A Hormone That Lost Its Receptor: Anti-Müllerian Hormone (AMH) in Zebrafish Gonad Development and Sex Determination

Anti-Mullerian hormone (Amh) inhibits female reproductive duct development, signals oocyte reserve, and marks polycystic ovarian syndrome. Zebrafish lacks Mullerian ducts and the typical Amh receptor, questioning evolving roles of Amh. Yan et al. made knockout mutations in zebrafish... Fetal mammalian testes secrete Anti-Müllerian hormone (Amh), which inhibits female reproductive tract (Müllerian duct) development. Amh also derives from mature mammalian ovarian follicles, which marks oocyte reserve and characterizes polycystic ovarian syndrome. Zebrafish (Danio rerio) lacks Müllerian ducts and the Amh receptor gene amhr2 but, curiously, retains amh. To discover the roles of Amh in the absence of Müllerian ducts and the ancestral receptor gene, we made amh null alleles in zebrafish. Results showed that normal amh prevents female-biased sex ratios. Adult male amh mutants had enormous testes, half of which contained immature oocytes, demonstrating that Amh regulates male germ cell accumulation and inhibits oocyte development or survival. Mutant males formed sperm ducts and some produced a few offspring. Young female mutants laid a few fertile eggs, so they also had functional sex ducts. Older amh mutants accumulated nonvitellogenic follicles in exceedingly large but sterile ovaries, showing that Amh helps control ovarian follicle maturation and proliferation. RNA-sequencing data partitioned juveniles at 21 days postfertilization (dpf) into two groups that each contained mutant and wild-type fish. Group21-1 upregulated ovary genes compared to Group21-2, which were likely developing as males.
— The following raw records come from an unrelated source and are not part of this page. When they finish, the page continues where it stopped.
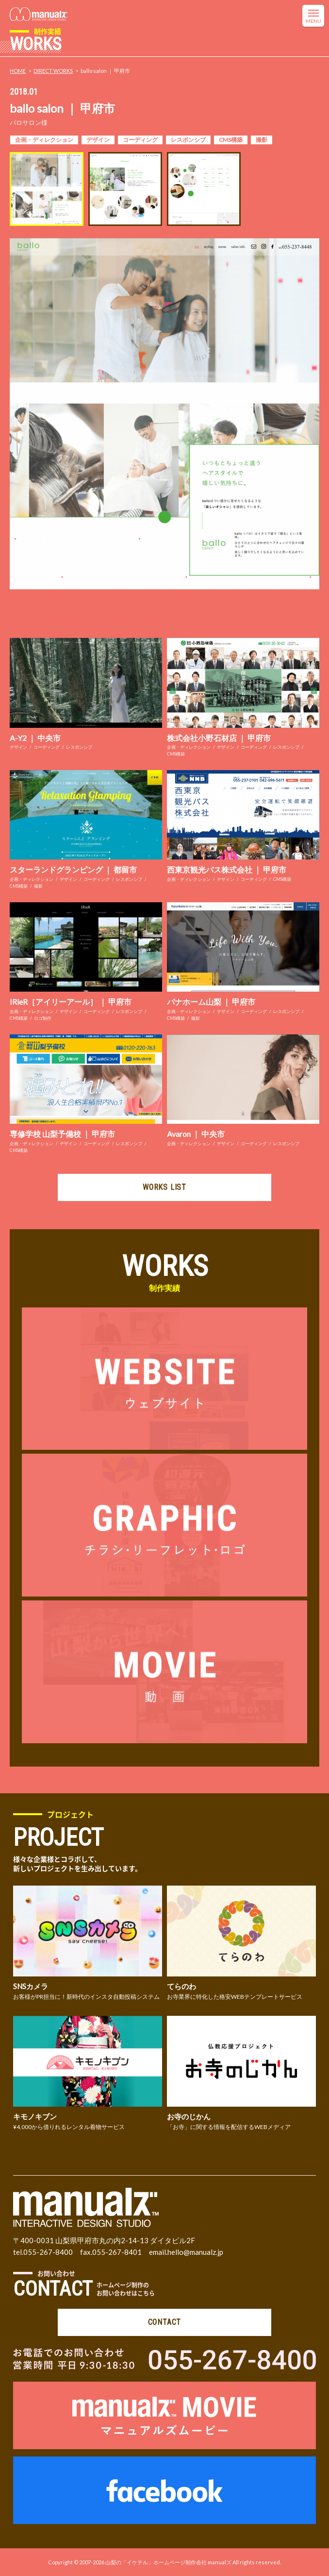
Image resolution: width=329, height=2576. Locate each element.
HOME (18, 71)
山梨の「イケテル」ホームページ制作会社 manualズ (168, 2562)
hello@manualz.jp (195, 2252)
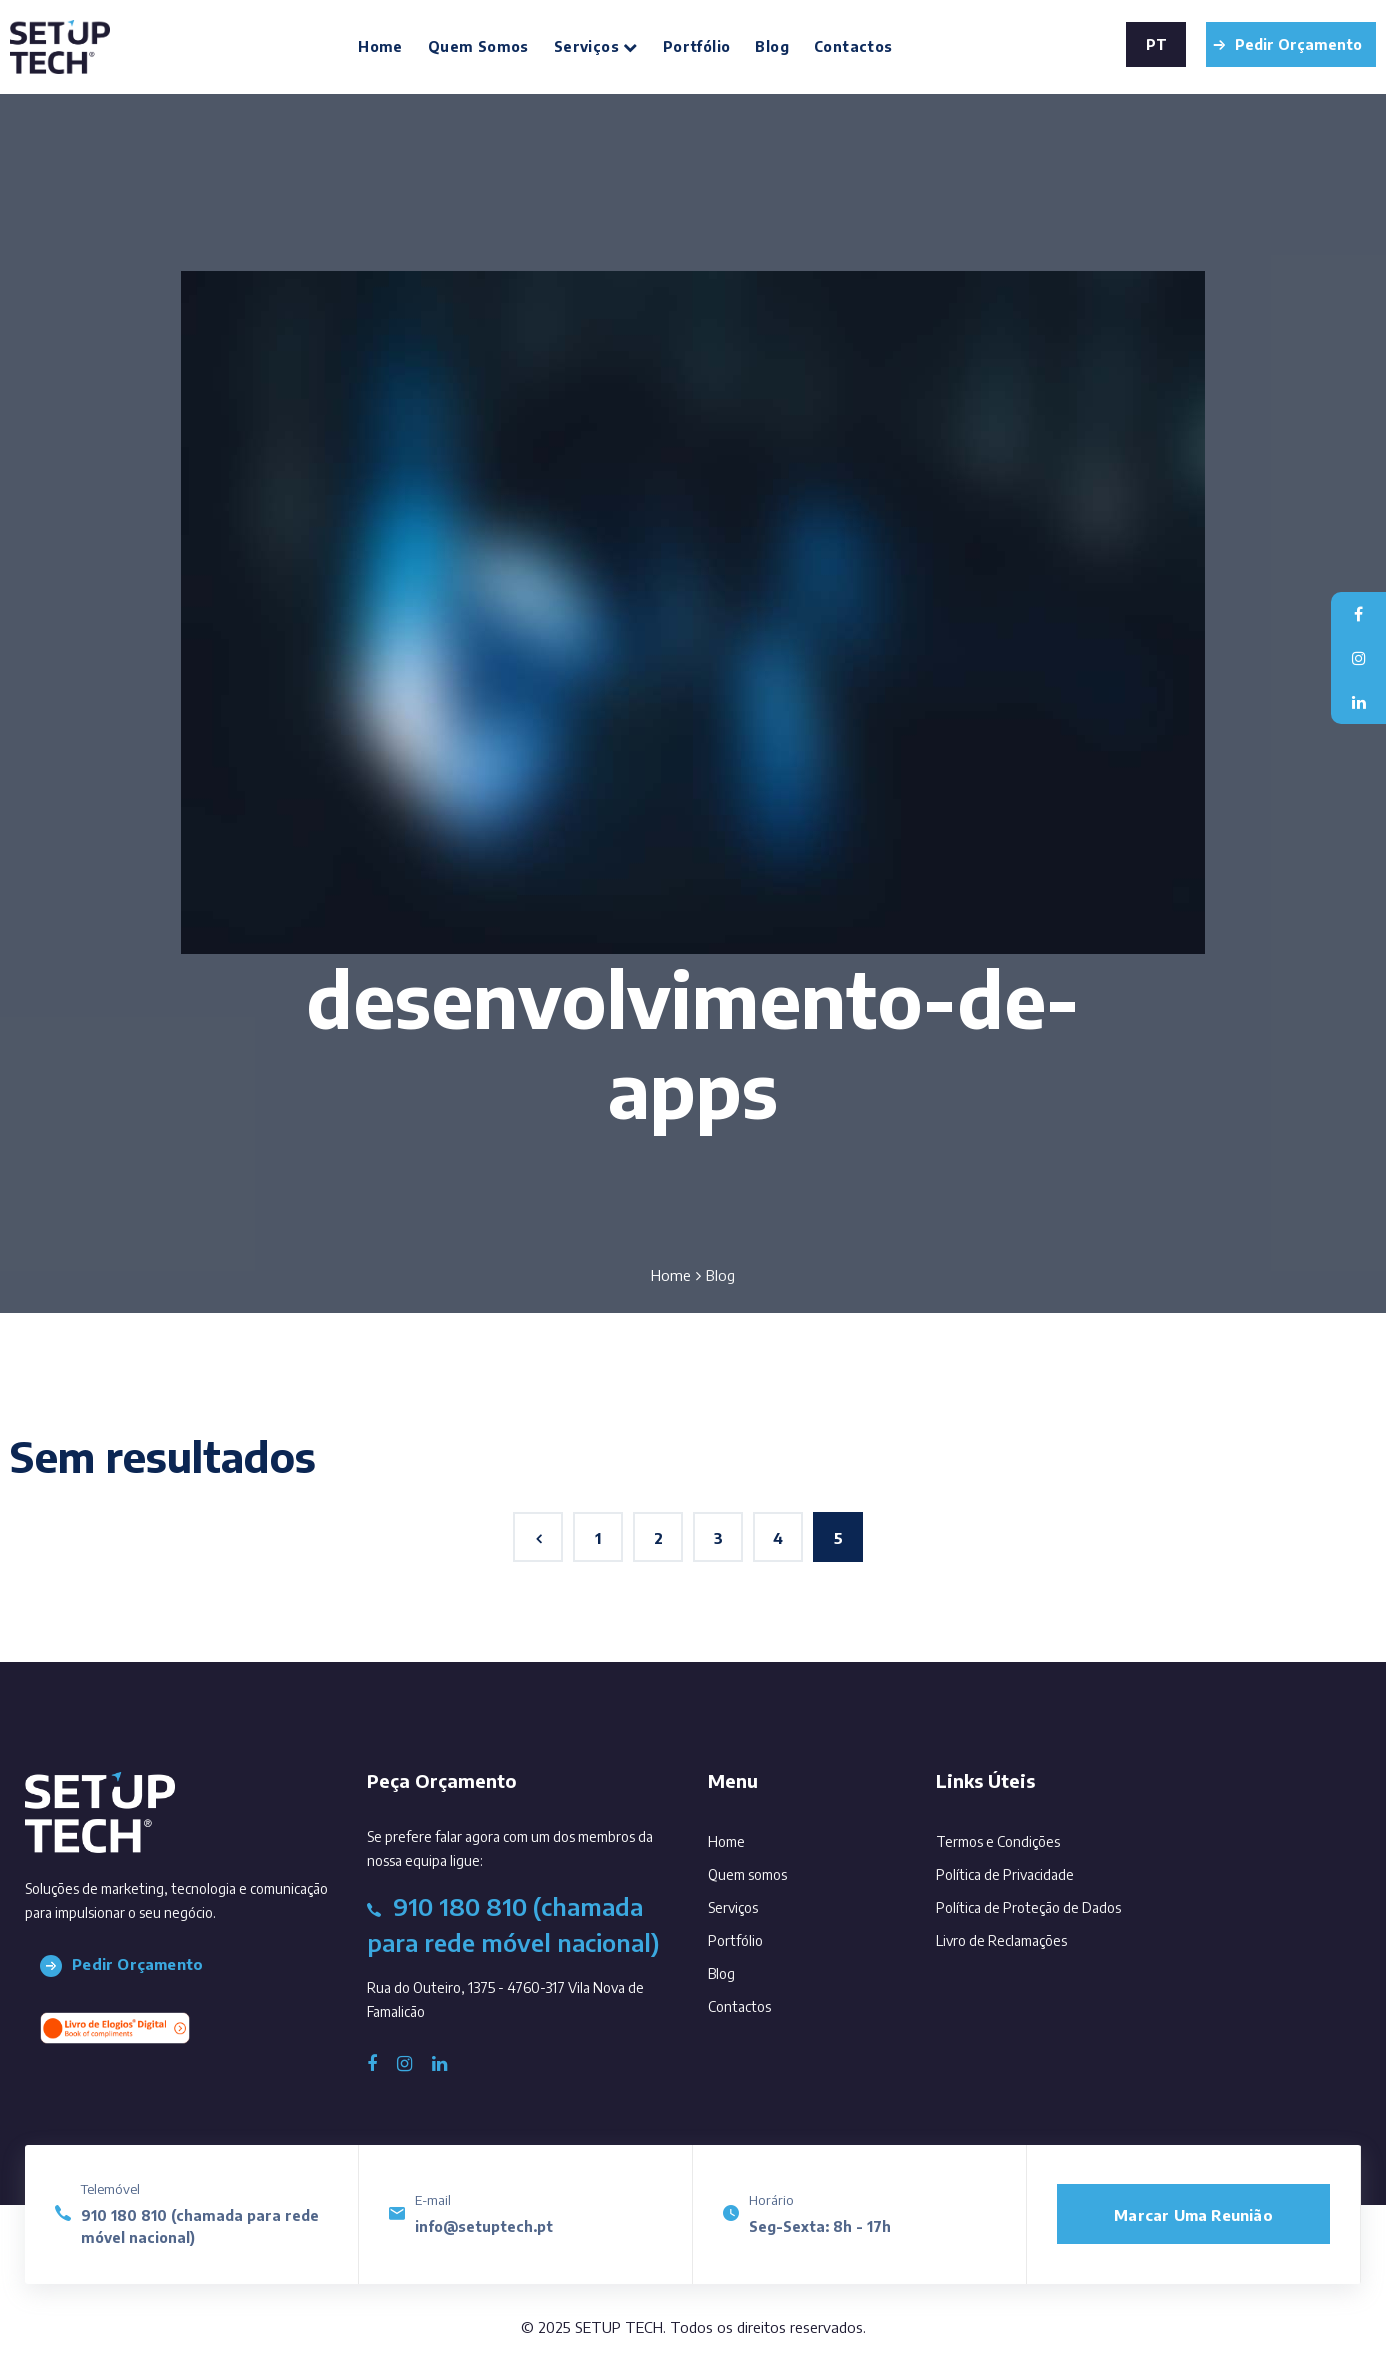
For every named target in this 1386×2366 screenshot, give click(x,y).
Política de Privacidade (1005, 1874)
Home (380, 46)
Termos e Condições (998, 1841)
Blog (772, 46)
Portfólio (697, 46)
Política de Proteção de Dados (1028, 1907)
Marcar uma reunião (1193, 2215)
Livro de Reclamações (1001, 1940)
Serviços (596, 46)
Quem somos (478, 46)
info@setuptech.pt (484, 2226)
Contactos (853, 46)
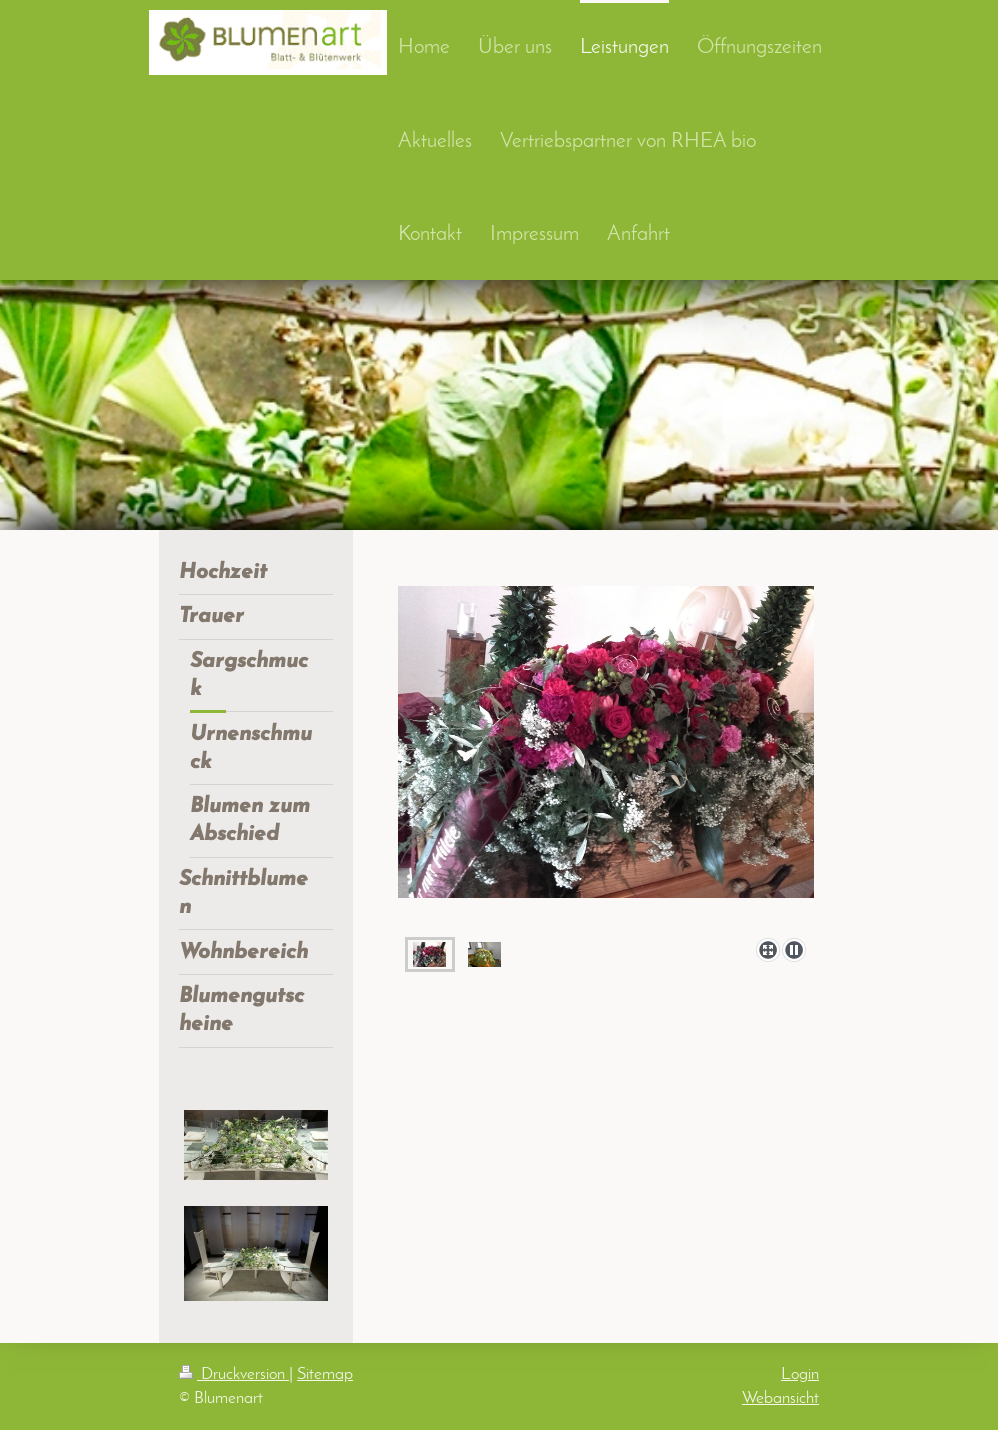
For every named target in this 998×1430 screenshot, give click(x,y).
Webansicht (780, 1398)
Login (800, 1374)
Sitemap (325, 1374)
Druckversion (234, 1374)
By 35 dpf, transcriptomes distinguished males from females and, within each sex, mutants from wild types. In adult mutants, ovaries greatly underexpressed granulosa and theca genes, and testes underexpressed Leydig cell genes. These results show that ancestral Amh functions included development of the gonadal soma in ovaries and testes and regulation of gamete proliferation and maturation. A major gap in our understanding is the identity of the gene encoding a zebrafish Amh receptor; we show here that the loss of amhr2 is associated with the breakpoint of a chromosome rearrangement shared among cyprinid fishes.